Commonly dubbed as cyclical stocks, these stocks have led the month-on-month uptick of the PSE in October, Colfinancial said.
The Philippine Stock Exchange index (PSEi) closed September at 6,952.88 and jumped 1.46 percent to close at 7054.70 in October.
Colfinancial said the PSEi performed strongly in October as the number of daily new coronavirus disease 2019 (COVID-19) cases began trending lower.
“This was led by cyclical stocks while defensive stocks that performed strongly during the early part of the year lagged behind,” it said.
Cyclical companies primarily anchor its prospects on the general health of the economy – businesses expand when the economy expands and slows down when the economy slows or contracts.

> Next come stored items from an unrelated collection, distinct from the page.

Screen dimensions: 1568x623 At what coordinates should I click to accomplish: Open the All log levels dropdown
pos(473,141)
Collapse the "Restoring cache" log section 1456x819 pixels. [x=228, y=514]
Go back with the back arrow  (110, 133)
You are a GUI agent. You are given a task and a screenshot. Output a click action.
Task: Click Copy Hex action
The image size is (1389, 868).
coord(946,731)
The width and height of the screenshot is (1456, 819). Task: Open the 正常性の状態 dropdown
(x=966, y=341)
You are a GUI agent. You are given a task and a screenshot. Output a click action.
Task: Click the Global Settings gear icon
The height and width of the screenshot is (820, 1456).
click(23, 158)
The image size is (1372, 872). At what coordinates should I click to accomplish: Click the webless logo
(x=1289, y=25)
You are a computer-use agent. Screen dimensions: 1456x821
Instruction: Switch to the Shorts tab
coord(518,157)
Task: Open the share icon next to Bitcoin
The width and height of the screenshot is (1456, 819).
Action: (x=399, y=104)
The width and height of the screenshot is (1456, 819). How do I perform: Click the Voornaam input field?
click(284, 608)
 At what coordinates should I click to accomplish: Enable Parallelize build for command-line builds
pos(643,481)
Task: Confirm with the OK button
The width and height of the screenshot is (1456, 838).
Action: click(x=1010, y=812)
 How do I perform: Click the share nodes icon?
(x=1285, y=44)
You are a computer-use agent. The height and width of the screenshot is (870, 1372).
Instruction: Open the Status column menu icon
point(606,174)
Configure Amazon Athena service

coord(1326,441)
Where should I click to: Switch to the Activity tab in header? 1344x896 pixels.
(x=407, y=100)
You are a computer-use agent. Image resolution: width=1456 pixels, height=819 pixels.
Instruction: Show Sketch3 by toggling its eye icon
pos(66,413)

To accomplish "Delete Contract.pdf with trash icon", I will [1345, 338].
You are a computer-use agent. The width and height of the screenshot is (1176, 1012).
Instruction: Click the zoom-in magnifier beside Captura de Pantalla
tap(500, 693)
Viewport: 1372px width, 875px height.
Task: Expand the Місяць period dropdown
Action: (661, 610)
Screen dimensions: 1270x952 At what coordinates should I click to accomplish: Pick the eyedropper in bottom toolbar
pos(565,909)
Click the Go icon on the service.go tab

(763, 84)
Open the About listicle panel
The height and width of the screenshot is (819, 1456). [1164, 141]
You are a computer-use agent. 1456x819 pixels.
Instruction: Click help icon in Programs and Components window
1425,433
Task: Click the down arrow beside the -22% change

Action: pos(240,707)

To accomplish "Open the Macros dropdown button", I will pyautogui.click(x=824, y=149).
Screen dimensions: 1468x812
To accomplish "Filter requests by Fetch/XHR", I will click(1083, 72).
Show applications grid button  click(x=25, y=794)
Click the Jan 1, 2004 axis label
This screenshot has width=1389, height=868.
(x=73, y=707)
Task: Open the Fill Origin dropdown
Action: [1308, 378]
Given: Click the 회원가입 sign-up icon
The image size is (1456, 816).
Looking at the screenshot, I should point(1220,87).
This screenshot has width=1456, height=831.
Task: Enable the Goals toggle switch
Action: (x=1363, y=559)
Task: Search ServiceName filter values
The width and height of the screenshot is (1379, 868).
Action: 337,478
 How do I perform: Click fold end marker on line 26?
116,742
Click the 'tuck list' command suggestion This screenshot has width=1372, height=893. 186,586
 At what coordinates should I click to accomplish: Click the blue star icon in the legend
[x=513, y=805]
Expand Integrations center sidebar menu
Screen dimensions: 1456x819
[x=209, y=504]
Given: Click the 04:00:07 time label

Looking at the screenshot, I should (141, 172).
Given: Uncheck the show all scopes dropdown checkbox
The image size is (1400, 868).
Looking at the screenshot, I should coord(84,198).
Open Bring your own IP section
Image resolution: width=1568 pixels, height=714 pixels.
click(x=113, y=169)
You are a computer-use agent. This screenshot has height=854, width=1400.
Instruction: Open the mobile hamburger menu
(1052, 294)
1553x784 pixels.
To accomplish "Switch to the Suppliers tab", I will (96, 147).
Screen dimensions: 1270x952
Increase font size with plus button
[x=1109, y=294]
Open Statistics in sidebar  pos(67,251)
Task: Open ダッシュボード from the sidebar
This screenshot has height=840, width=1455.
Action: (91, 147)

In the present economic crisis brought by the pandemic, businesses in the retail, property sector, and even banks were among the sectors that experienced a slow down due to the tough economic environment that took a toll on people and even the government’s capacity to spend.
This contrasts with defensive stocks whose businesses continue to enjoy good business amid a challenging environment like utility companies and bare necessity businesses like agriculture and food manufacturing which produce products and services that people will continue to consume even when conditions are bad.
Colfinancial said the “outpeformance” of cyclical stocks is due to the expectation that they will benefit the most from the reopening of the economy.
“Note that the pandemic hurt cyclical companies such as mall operators, hotels, restaurants and retailers of non- essential goods the most, as they were forced to shut down or operate at limited capacity to control the spread of COVID-19 infections,” it said.
“Meanwhile, banks suffered from higher non-performing loans as many of their borrowers’ finances deteriorated, negatively affecting their ability to pay debts. Demand for loans also weakened as most companies put their expansion plans on hold, diminishing the need to borrow funds,” Colfinancial added.
The online stockbroker said with growing likelihood the economy would reopen at a more sustainable basis due to the falling number of daily new cases, rising vaccination rate in the National Capital Region and the country, and the availability of a medicine to treat the virus soon, “cyclical companies would benefit the most in terms of earnings recovery.”
Colfinancial also noted since the pandemic started, most cyclical companies were trading at depressed valuations.
“Many property companies are still trading below their book values, implying that the stock market is valuing their assets at a significant discount to their historical acquisition cost, even though property prices have remained steady despite the pandemic,” it said.
“Several banks are also trading below their book values, even though banks today are highly capitalized and very liquid. Provisions against bad debts are also more than 100 percent for some banks making them less vulnerable to write-offs,” it added.
Colfinancial said that despite the strong performance of cyclical companies recently, “there is still room for prices to go up as valuations remain depressed.”
Most cyclical companies are still trading below their 10-year historical average price to earnings ratio, Colfinancial noted.